Estuaries take in everything from the river systems that feed into them. Estuarine structure is such that they trap and collect any sediments that flow into them. While this typically encompasses river mud, peat, organic sediments from swamp vegetation, and sand from the inlets and barrier islands, this also means that any pollutants, farm runoff, etc. from locations upstream are deposited into the ecosystem. As agriculture and subsequent nitrogen runoff increases on land, the nutrient input into estuaries has similarly increased. Phytoplankton have responded to this increase by increasing their biomass, in turn significantly elevating levels of eutrophication2. The resulting hypoxic conditions is physically burdening on fish, shellfish, and invertebrates living in the estuarine environment3. Studies have shown decreased volumes of life and levels of biodiversity alongside the increasing nutrient inputs2,3,5. As global anthropogenic climate change increases, the frequency of tropical storms has also increased8. Estuarine ecosystems are uniquely vulnerable to these tropical storms and hurricanes, as they lead to rapid increases in runoff and organic matter5, exacerbating the existing artificially high nutrient input. Furthermore, the presence of toxic runoff in these ecosystems has been connected to an increase in fish disease, including lesions, sloughing skin, and bacterial infections5.

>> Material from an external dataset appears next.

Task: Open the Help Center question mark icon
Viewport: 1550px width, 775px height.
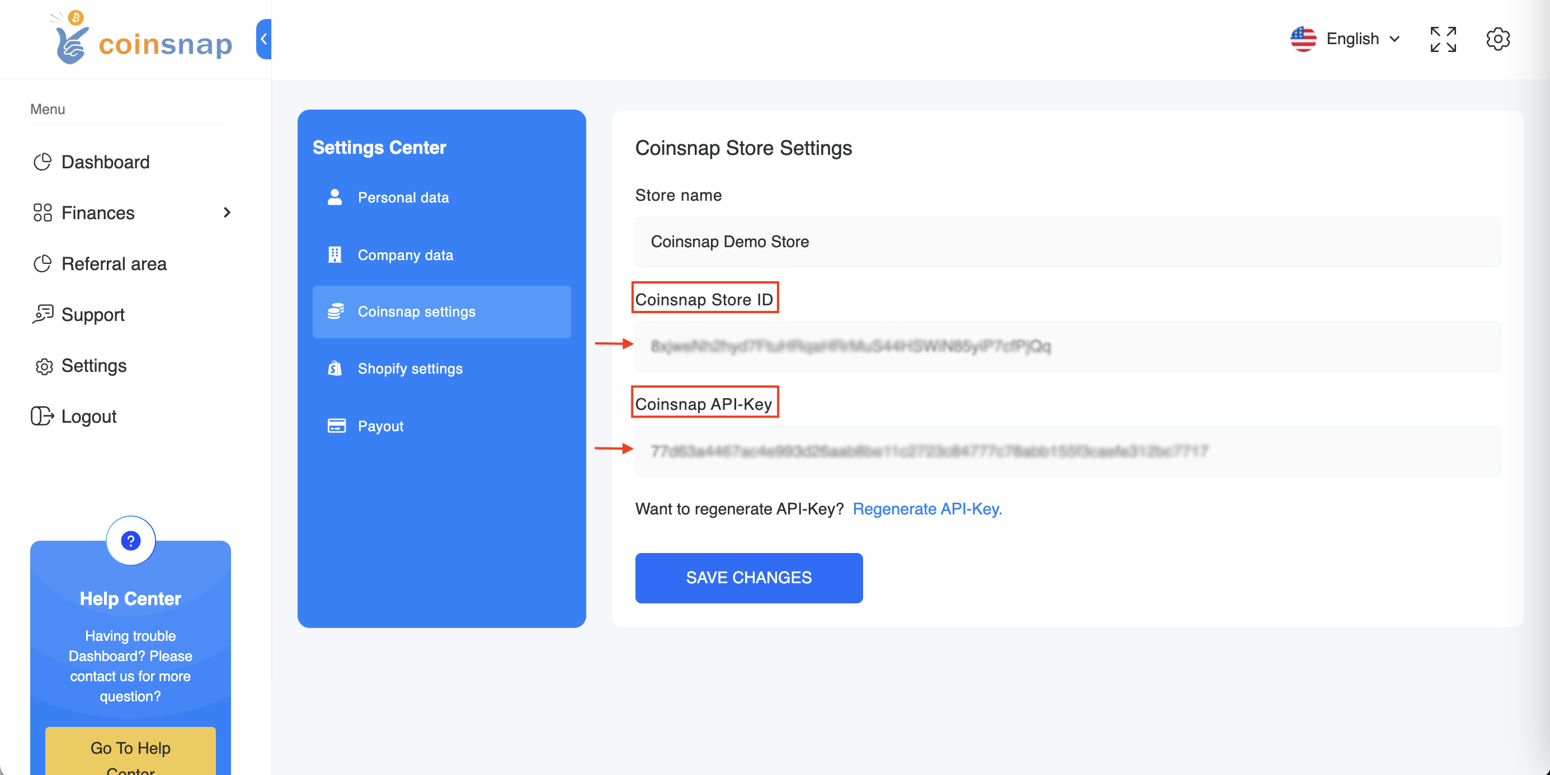Action: click(131, 540)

1 Pilkey, Orrin H. The North Carolina Shore and Its Barrier Islands: Restless Ribbons of Sand. Duke University Press, 1998.
2 Pinckney, JL, et al. “Annual Cycles of Phytoplankton Community-Structure and Bloom Dynamics in the Neuse River Estuary, North Carolina.” Marine Biology, May 1998.
3 Paerl, Hans W, et al. “Ecosystem Responses to Internal and Watershed Organic Matter Loading: Consequences for Hypoxia in the Eutrophying Neuse River Estuary, North Carolina, USA.” Marine Ecology Progress Series, vol. 166, 28 May 1998.
4 Read, Andrew J, et al. “Abundance of Bottlenose Dolphins in the Bays, Sounds, and Estuaries of North Carolina.” Marine Mammal Science, Jan. 2003, pp. 59-73.
5 Paerl, H. W., et al. “Ecosystem Impacts of Three Sequential Hurricanes (Dennis, Floyd, and Irene) on the United States’ Largest Lagoonal Estuary, Pamlico Sound, NC.” Proceedings of the National Academy of Sciences, vol. 98, no. 10, 2001, pp. 5655-5660., doi:10.1073/pnas.101097398.
6 Gill, J., Norris, K., Potts, P. et al. The buffer effect and large-scale population regulation in migratory birds. Nature 412, 436–438 (2001). https://doi.org/10.1038/35086568.
7 Osborn, Katherine, “Season Fish and Invertebrate Communities in Three Northern California Estuaries” (2017). HSU Theses and Projects 101. https://digitalcommons.humboldt.edu/etd/101.
8 Buis, Alan. “How Climate Change May Be Impacting Storms Over Earth’s Tropical Oceans – Climate Change: Vital Signs of the Planet.” NASA, NASA, 20 Mar. 2020, climate.nasa.gov/blog/2956/how-climatechange-may-be-impacting-storms-over-earthstropical-oceans/.